» Exercise task A
In the documentation article, list every group or role that the article says should benefit from the team's work.
» Exercise task B
Transcribe the documentation article from "Share the knowledge" up to and including "from our work.".

Alongside the code we now had described all the internal process using UML and the externals interactions of all our deployed components and applications.

Adding even more stuff

As part of our developer actions, we use other tools to create integration tests (Jmeter, SoapUI, …) or manage some calls collections (Postman, Intellij HTTP requests, …). The configuration files of those tools found their way inside the repository, alongside with some readme to help new users set up the tools and work with the files of course ;).

One of our Postman collection

And then the light shined even brighter. The team started to create template of components and document how to use them, explained how some helpful bash scripts were working, added some test data and document how to use them and the expected result in the app, etc…

Share the knowledge outside the team

It was a nice enhancement and all the team wanted to be involved in the maintenance of our newly created documentation. While it was a success internally, we started to use it outside and extends its audience. Documentation describing configuration files set up, deployment files, UML schemes of applications interactions are used by the team but can be interesting as well for people outside of organization. Support team, DevOps team, Architects ans POs have to benefit from our work.

Having the documentation intricated within our code, it is not easily accessible to everyone, especially when you must navigate in folders and work with branches / tags to retrieve the correct documentation / version. We have to get a step further and share our knowledge.

» Dataset rows

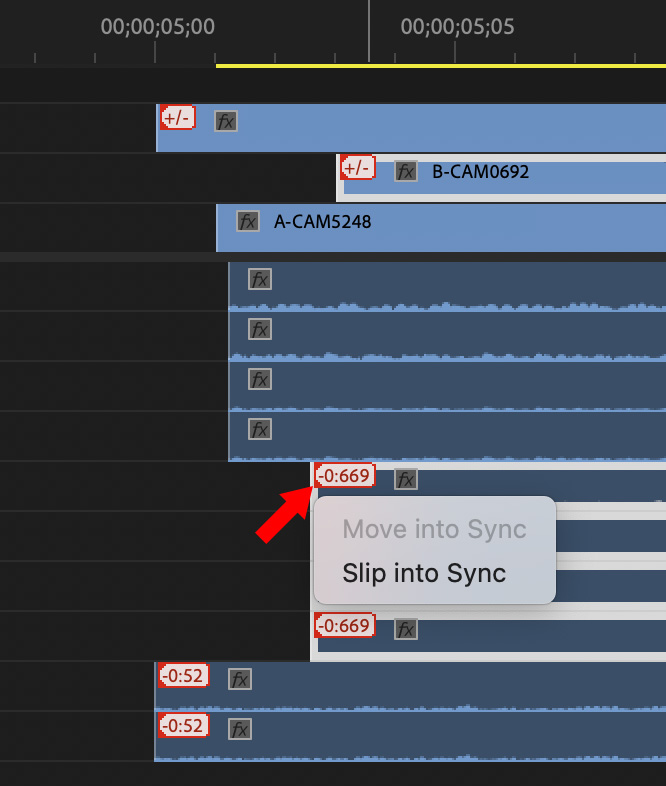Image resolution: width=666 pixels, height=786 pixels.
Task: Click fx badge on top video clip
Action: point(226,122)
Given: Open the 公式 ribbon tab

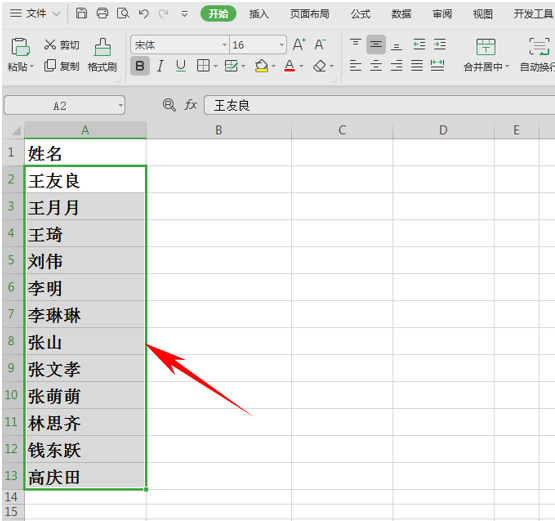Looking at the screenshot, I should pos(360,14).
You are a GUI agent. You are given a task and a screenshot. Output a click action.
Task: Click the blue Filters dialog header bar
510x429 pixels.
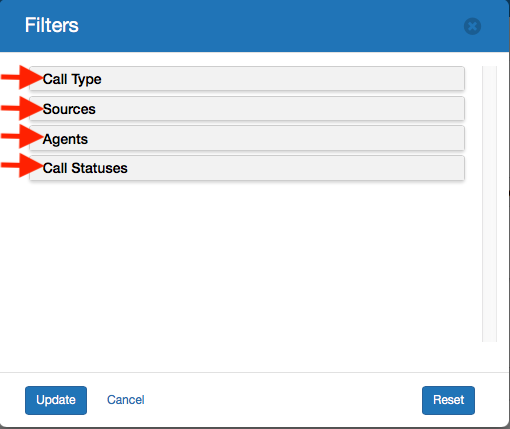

» Full output A
Support team, DevOps team, Architects, POs

» Full output B
Share the knowledge outside the team

It was a nice enhancement and all the team wanted to be involved in the maintenance of our newly created documentation. While it was a success internally, we started to use it outside and extends its audience. Documentation describing configuration files set up, deployment files, UML schemes of applications interactions are used by the team but can be interesting as well for people outside of organization. Support team, DevOps team, Architects ans POs have to benefit from our work.